Sunday, October 20, 2013

Hadoop quickstart: Run your first MapReduce job in 10 minutes

We setup a single machine cluster using a few simple steps. This is an experimental system to quickly get started with hadoop. Once we get familiar with the core components we can easily add more nodes to the system. There are a few differences from the official quickstart guide.

Assuming that you have downloaded the latest hadoop binary from apache hadoop site lets start configuring it.

Lets assume you have extracted the contents at

/home/hduser/hadoop

Now let us generate ssh key so that we can connect the machine using ssh without typing a password.

$ ssh-keygen -t rsa -P '' -f ~/.ssh/id_rsa
$ cat ~/.ssh/id_rsa.pub >> ~/.ssh/authorized_keys

This should do the trick. Make sure you can connect to localhost without typing in password

$ ssh localhost


You should be connected to local machine. Exit the session for next steps.
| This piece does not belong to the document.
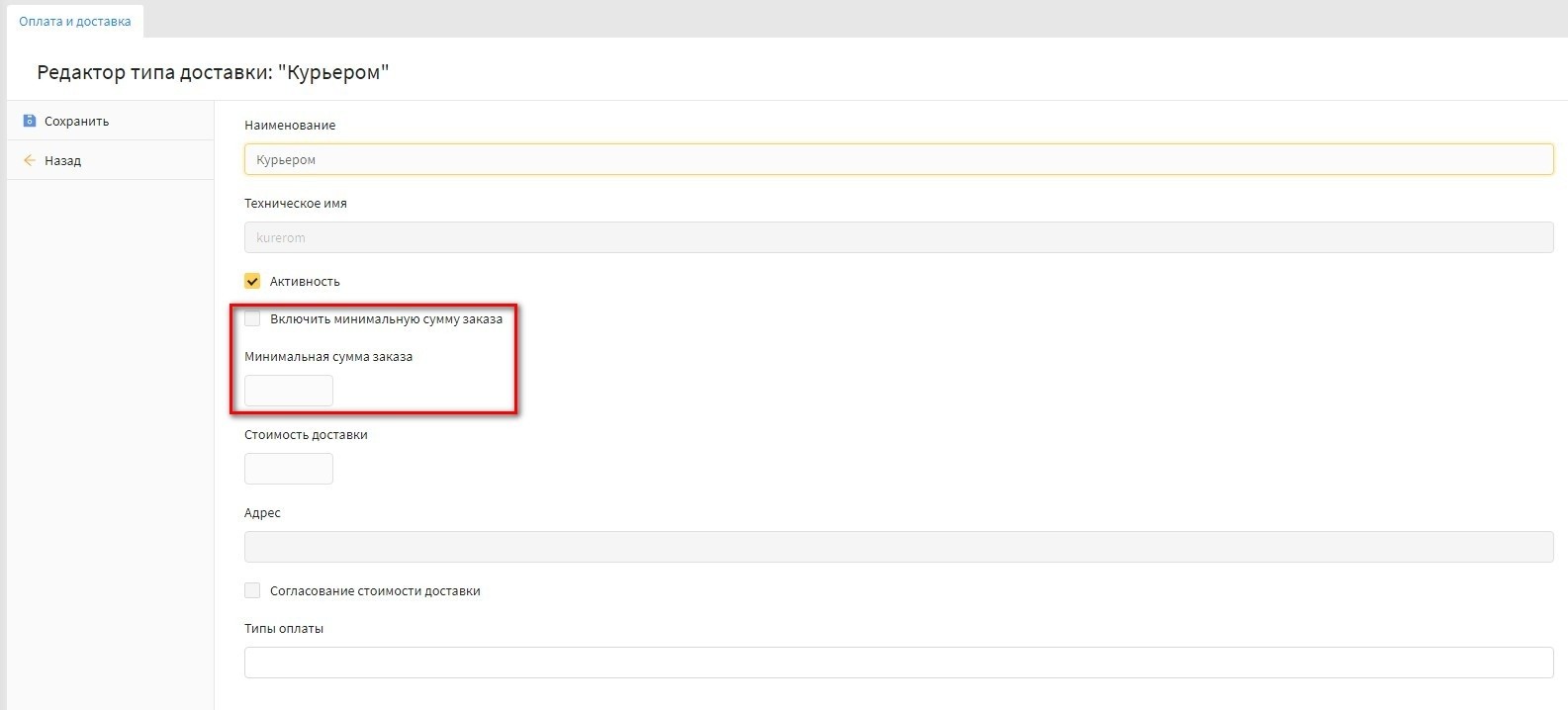Image resolution: width=1568 pixels, height=710 pixels.
Task: Click the Активность label text
Action: pos(305,281)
Install JDK 7  on your machine. I am assuming jdk is instaed at /usr/lib/jvm/java-7-openjdk-amd64.

Lets edit .bashrc (or your shells init script if you use something else than bash) and add following lines at the end.

export HADOOP_HOME=/home/hduser/hadoop
export JAVA_HOME=/usr/lib/jvm/java-7-openjdk-amd64
export PATH=$PATH:$HADOOP_HOME/bin
How edit the file $HADOOP_HOME/etc/hadoop/hadoop-env.sh and add the following line after export JSVC_HOME=${JSVC_HOME} line.
export JAVA_HOME=/usr/lib/jvm/java-7-openjdk-amd64

Now we need to edit 3 configuration files in hadoop. In each files we'll ne adding few property blocks inside the <configuration> ... </<configuration> block.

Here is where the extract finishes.